12.1 Worked Example
Get some descriptive stats for the ctDNA data that comes with the package. The nicenames
argument is TRUE by default so underscores are replaced by spaces
n=270 | |
---|---|
cohort | |
A | 50 (19) |
B | 14 (5) |
C | 18 (7) |
D | 88 (33) |
E | 100 (37) |
ctdna status | |
Clearance | 137 (51) |
No clearance, decrease from baseline | 44 (16) |
No clearance, increase from baseline | 89 (33) |
size change | |
Mean (sd) | -29.7 (52.8) |
Median (Min,Max) | -32.5 (-100.0, 197.1) |
Missing | 8 |
12.1.1 set_labels
If we have a lookup table of variable names and labels that we imported from a data dictionary we can set the variable labels for the data frame and these will be used in the rm_
functions
ctDNA_names <- data.frame(var=names(ctDNA),
label=c('Patient ID',
'Study Cohort',
'Change in ctDNA since baseline',
'Number of weeks on treatment',
'Percentage change in tumour measurement'))

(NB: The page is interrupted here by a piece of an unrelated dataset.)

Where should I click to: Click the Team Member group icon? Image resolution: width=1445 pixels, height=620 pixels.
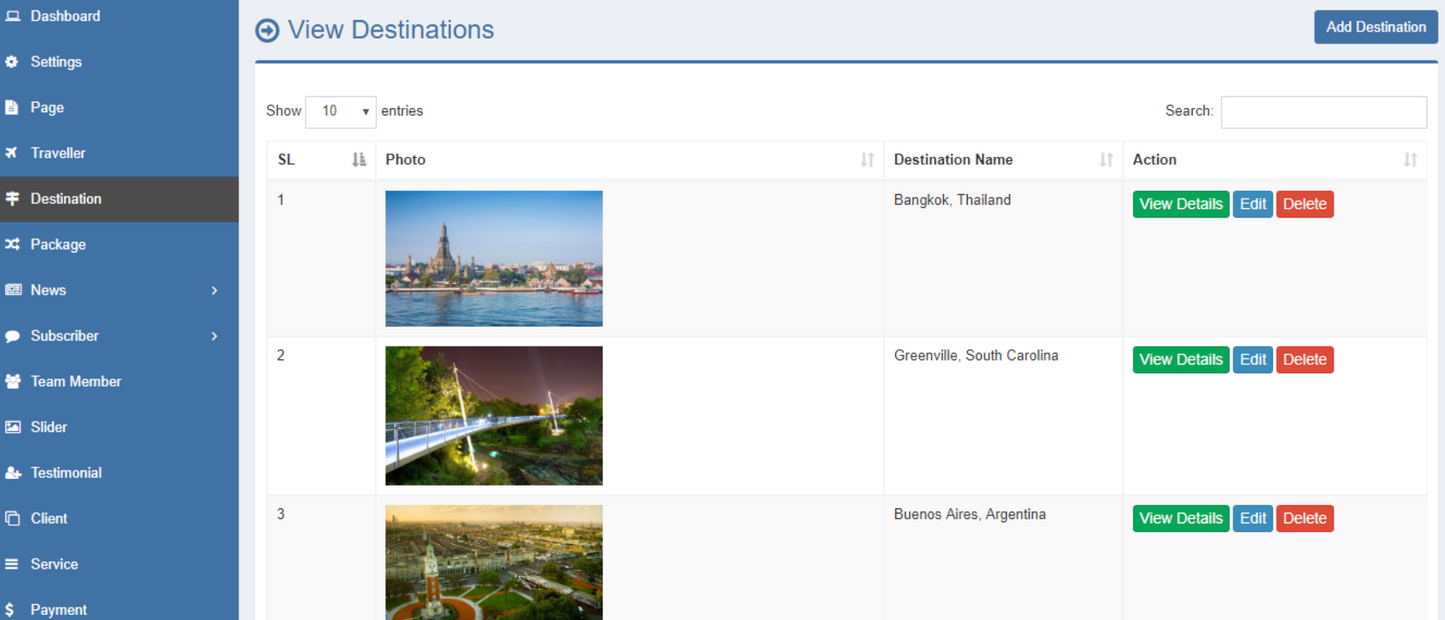(13, 381)
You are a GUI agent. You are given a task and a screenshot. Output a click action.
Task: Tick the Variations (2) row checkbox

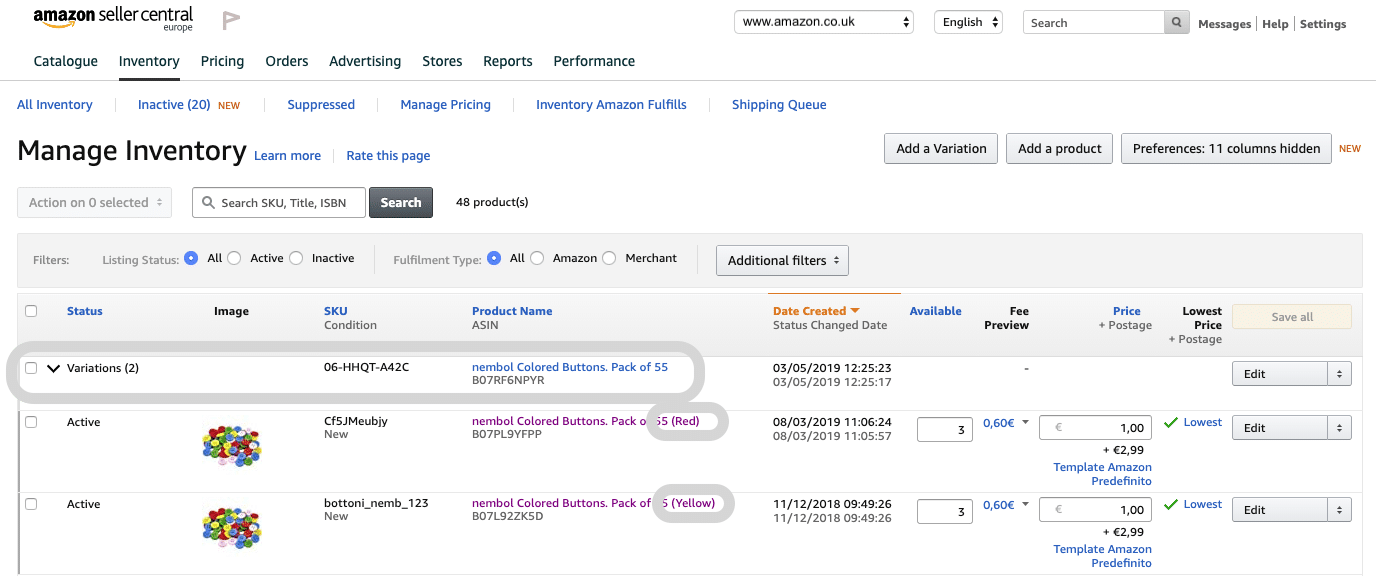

ctDNA <- set_labels(ctDNA,ctDNA_names)
rm_covsum(data=ctDNA,
covs=c('cohort','ctdna_status','size_change'))
n=270 | |
---|---|
Study Cohort | |
A | 50 (19) |
B | 14 (5) |
C | 18 (7) |
D | 88 (33) |
E | 100 (37) |
Change in ctDNA since baseline | |
Clearance | 137 (51) |
No clearance, decrease from baseline | 44 (16) |
No clearance, increase from baseline | 89 (33) |
Percentage change in tumour measurement | |
Mean (sd) | -29.7 (52.8) |
Median (Min,Max) | -32.5 (-100.0, 197.1) |
Missing | 8 |
12.1.2 set_var_labels
Individual labels can be changed with with the set_var_labels
command
ctDNA <- set_var_labels(ctDNA,
cohort="A new cohort label")
rm_covsum(data=ctDNA,
covs=c('cohort','ctdna_status','size_change'))
n=270 | |
---|---|
A new cohort label | |
A | 50 (19) |
B | 14 (5) |
C | 18 (7) |
D | 88 (33) |
E | 100 (37) |
Change in ctDNA since baseline | |
Clearance | 137 (51) |
No clearance, decrease from baseline | 44 (16) |
No clearance, increase from baseline | 89 (33) |
Percentage change in tumour measurement | |
Mean (sd) | -29.7 (52.8) |
Median (Min,Max) | -32.5 (-100.0, 197.1) |
Missing | 8 |
12.1.3 extract_labels
Extract the variable labels to a data frame
## variable label
## 1 id Patient ID
## 2 cohort A new cohort label
## 3 ctdna_status Change in ctDNA since baseline
## 4 time Number of weeks on treatment
## 5 size_change Percentage change in tumour measurement